Data rows —
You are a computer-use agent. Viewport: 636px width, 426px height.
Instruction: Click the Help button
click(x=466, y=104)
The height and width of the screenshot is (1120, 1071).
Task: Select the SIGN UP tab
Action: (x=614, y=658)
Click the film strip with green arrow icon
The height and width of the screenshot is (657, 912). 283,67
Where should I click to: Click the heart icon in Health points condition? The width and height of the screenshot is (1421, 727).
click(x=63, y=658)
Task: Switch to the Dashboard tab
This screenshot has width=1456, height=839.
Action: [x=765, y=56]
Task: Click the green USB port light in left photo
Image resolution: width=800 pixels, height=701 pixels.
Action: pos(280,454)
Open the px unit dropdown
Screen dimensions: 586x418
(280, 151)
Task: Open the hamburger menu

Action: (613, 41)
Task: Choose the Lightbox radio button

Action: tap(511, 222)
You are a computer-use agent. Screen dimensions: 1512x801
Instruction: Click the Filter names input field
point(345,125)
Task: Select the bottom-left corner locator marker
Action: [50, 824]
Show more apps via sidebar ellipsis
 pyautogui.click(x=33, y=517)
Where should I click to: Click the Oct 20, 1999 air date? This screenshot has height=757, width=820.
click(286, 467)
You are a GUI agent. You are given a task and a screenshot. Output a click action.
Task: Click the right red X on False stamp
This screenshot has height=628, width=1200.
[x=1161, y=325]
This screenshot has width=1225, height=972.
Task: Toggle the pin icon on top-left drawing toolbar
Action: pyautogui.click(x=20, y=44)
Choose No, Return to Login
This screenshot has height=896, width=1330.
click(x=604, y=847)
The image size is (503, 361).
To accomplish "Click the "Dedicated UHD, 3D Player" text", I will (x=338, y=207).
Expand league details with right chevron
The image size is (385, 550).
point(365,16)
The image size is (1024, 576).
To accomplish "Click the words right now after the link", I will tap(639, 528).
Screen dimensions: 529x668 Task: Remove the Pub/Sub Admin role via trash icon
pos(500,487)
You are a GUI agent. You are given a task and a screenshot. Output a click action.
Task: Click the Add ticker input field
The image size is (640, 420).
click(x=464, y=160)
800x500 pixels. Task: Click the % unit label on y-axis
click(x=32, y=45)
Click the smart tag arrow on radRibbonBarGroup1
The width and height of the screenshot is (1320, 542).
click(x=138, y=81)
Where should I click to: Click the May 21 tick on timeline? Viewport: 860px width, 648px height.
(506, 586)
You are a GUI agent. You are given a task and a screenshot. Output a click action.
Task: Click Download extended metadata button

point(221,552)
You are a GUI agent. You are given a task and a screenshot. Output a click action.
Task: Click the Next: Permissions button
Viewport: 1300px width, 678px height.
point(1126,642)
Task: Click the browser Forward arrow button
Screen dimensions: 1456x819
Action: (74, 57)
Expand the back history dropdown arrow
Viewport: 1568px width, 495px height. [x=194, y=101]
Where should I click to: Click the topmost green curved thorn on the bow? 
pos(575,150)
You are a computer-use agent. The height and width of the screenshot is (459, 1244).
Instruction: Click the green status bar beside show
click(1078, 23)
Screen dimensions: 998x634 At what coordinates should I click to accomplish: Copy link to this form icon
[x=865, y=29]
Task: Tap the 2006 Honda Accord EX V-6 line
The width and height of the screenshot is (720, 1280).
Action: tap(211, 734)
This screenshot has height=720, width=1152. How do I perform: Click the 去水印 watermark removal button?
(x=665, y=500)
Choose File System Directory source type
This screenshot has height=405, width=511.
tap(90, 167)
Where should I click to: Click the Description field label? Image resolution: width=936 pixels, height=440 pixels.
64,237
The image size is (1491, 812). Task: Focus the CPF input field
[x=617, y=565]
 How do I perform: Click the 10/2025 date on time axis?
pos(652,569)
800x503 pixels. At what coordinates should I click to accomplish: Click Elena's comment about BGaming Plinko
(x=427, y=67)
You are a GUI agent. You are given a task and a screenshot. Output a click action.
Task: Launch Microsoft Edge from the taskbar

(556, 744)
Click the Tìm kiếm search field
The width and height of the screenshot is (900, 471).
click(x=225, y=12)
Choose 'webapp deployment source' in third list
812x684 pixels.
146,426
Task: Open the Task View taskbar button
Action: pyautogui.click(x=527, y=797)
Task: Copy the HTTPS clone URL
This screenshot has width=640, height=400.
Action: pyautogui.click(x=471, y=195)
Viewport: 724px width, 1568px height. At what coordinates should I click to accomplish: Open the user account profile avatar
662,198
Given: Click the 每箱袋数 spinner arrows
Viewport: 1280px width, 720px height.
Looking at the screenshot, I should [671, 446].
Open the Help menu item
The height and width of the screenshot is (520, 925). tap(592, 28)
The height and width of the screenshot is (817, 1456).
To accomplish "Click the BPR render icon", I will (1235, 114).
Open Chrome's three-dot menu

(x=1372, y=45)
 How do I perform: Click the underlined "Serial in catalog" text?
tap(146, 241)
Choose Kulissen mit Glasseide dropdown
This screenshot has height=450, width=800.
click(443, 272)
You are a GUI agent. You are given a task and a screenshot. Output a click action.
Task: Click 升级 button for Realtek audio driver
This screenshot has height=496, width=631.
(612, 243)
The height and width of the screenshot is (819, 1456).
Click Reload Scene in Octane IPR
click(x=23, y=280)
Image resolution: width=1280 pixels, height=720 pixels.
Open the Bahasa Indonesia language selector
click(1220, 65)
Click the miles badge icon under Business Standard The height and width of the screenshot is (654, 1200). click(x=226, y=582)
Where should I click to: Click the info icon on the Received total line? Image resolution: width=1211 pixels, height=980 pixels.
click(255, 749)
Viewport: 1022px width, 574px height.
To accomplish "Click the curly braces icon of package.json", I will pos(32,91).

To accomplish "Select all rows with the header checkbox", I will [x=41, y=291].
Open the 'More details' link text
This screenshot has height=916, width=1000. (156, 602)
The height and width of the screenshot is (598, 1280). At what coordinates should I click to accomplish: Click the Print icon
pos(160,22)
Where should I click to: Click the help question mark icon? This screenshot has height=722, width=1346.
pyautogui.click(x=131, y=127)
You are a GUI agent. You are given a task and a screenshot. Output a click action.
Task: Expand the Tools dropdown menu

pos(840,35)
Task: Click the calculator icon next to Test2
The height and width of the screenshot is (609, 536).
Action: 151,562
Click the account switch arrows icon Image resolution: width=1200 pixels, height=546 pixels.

Stated goal — Can you copy the material above word for word?

Task output —
You are a computer-use agent. Viewport: 636px width, 426px height.
Instruction: Click the Help button
click(x=466, y=104)
The height and width of the screenshot is (1120, 1071).
Task: Select the SIGN UP tab
Action: (x=614, y=658)
Click the film strip with green arrow icon
The height and width of the screenshot is (657, 912). 283,67
Where should I click to: Click the heart icon in Health points condition? The width and height of the screenshot is (1421, 727).
click(x=63, y=658)
Task: Switch to the Dashboard tab
This screenshot has width=1456, height=839.
Action: [x=765, y=56]
Task: Click the green USB port light in left photo
Image resolution: width=800 pixels, height=701 pixels.
Action: pos(280,454)
Open the px unit dropdown
Screen dimensions: 586x418
(280, 151)
Task: Open the hamburger menu

Action: (613, 41)
Task: Choose the Lightbox radio button

Action: tap(511, 222)
You are a computer-use agent. Screen dimensions: 1512x801
Instruction: Click the Filter names input field
point(345,125)
Task: Select the bottom-left corner locator marker
Action: [50, 824]
Show more apps via sidebar ellipsis
 pyautogui.click(x=33, y=517)
Where should I click to: Click the Oct 20, 1999 air date? This screenshot has height=757, width=820.
click(286, 467)
You are a GUI agent. You are given a task and a screenshot. Output a click action.
Task: Click the right red X on False stamp
This screenshot has height=628, width=1200.
[x=1161, y=325]
This screenshot has width=1225, height=972.
Task: Toggle the pin icon on top-left drawing toolbar
Action: pyautogui.click(x=20, y=44)
Choose No, Return to Login
This screenshot has height=896, width=1330.
click(x=604, y=847)
The image size is (503, 361).
To accomplish "Click the "Dedicated UHD, 3D Player" text", I will (x=338, y=207).
Expand league details with right chevron
The image size is (385, 550).
point(365,16)
The image size is (1024, 576).
To accomplish "Click the words right now after the link", I will tap(639, 528).
Screen dimensions: 529x668 Task: Remove the Pub/Sub Admin role via trash icon
pos(500,487)
You are a GUI agent. You are given a task and a screenshot. Output a click action.
Task: Click the Add ticker input field
The image size is (640, 420).
click(x=464, y=160)
800x500 pixels. Task: Click the % unit label on y-axis
click(x=32, y=45)
Click the smart tag arrow on radRibbonBarGroup1
The width and height of the screenshot is (1320, 542).
click(x=138, y=81)
Where should I click to: Click the May 21 tick on timeline? Viewport: 860px width, 648px height.
(506, 586)
You are a GUI agent. You are given a task and a screenshot. Output a click action.
Task: Click Download extended metadata button

point(221,552)
You are a GUI agent. You are given a task and a screenshot. Output a click action.
Task: Click the Next: Permissions button
Viewport: 1300px width, 678px height.
point(1126,642)
Task: Click the browser Forward arrow button
Screen dimensions: 1456x819
Action: (74, 57)
Expand the back history dropdown arrow
Viewport: 1568px width, 495px height. [x=194, y=101]
Where should I click to: Click the topmost green curved thorn on the bow? 
pos(575,150)
You are a computer-use agent. The height and width of the screenshot is (459, 1244).
Instruction: Click the green status bar beside show
click(1078, 23)
Screen dimensions: 998x634 At what coordinates should I click to accomplish: Copy link to this form icon
[x=865, y=29]
Task: Tap the 2006 Honda Accord EX V-6 line
The width and height of the screenshot is (720, 1280).
Action: tap(211, 734)
This screenshot has height=720, width=1152. How do I perform: Click the 去水印 watermark removal button?
(x=665, y=500)
Choose File System Directory source type
This screenshot has height=405, width=511.
tap(90, 167)
Where should I click to: Click the Description field label? Image resolution: width=936 pixels, height=440 pixels.
64,237
The image size is (1491, 812). Task: Focus the CPF input field
[x=617, y=565]
 How do I perform: Click the 10/2025 date on time axis?
pos(652,569)
800x503 pixels. At what coordinates should I click to accomplish: Click Elena's comment about BGaming Plinko
(x=427, y=67)
You are a GUI agent. You are given a task and a screenshot. Output a click action.
Task: Launch Microsoft Edge from the taskbar

(556, 744)
Click the Tìm kiếm search field
The width and height of the screenshot is (900, 471).
click(x=225, y=12)
Choose 'webapp deployment source' in third list
812x684 pixels.
146,426
Task: Open the Task View taskbar button
Action: pyautogui.click(x=527, y=797)
Task: Copy the HTTPS clone URL
This screenshot has width=640, height=400.
Action: pyautogui.click(x=471, y=195)
Viewport: 724px width, 1568px height. At what coordinates should I click to accomplish: Open the user account profile avatar
662,198
Given: Click the 每箱袋数 spinner arrows
Viewport: 1280px width, 720px height.
Looking at the screenshot, I should [671, 446].
Open the Help menu item
The height and width of the screenshot is (520, 925). tap(592, 28)
The height and width of the screenshot is (817, 1456).
To accomplish "Click the BPR render icon", I will (1235, 114).
Open Chrome's three-dot menu

(x=1372, y=45)
 How do I perform: Click the underlined "Serial in catalog" text?
tap(146, 241)
Choose Kulissen mit Glasseide dropdown
This screenshot has height=450, width=800.
click(443, 272)
You are a GUI agent. You are given a task and a screenshot. Output a click action.
Task: Click 升级 button for Realtek audio driver
This screenshot has height=496, width=631.
(612, 243)
The height and width of the screenshot is (819, 1456).
Click Reload Scene in Octane IPR
click(x=23, y=280)
Image resolution: width=1280 pixels, height=720 pixels.
Open the Bahasa Indonesia language selector
click(1220, 65)
Click the miles badge icon under Business Standard The height and width of the screenshot is (654, 1200). click(x=226, y=582)
Where should I click to: Click the info icon on the Received total line? Image resolution: width=1211 pixels, height=980 pixels.
click(255, 749)
Viewport: 1022px width, 574px height.
To accomplish "Click the curly braces icon of package.json", I will pos(32,91).

To accomplish "Select all rows with the header checkbox", I will [x=41, y=291].
Open the 'More details' link text
This screenshot has height=916, width=1000. (156, 602)
The height and width of the screenshot is (598, 1280). At what coordinates should I click to accomplish: Click the Print icon
pos(160,22)
Where should I click to: Click the help question mark icon? This screenshot has height=722, width=1346.
pyautogui.click(x=131, y=127)
You are a GUI agent. You are given a task and a screenshot. Output a click action.
Task: Expand the Tools dropdown menu

pos(840,35)
Task: Click the calculator icon next to Test2
The height and width of the screenshot is (609, 536).
Action: 151,562
Click the account switch arrows icon Image resolution: width=1200 pixels, height=546 pixels.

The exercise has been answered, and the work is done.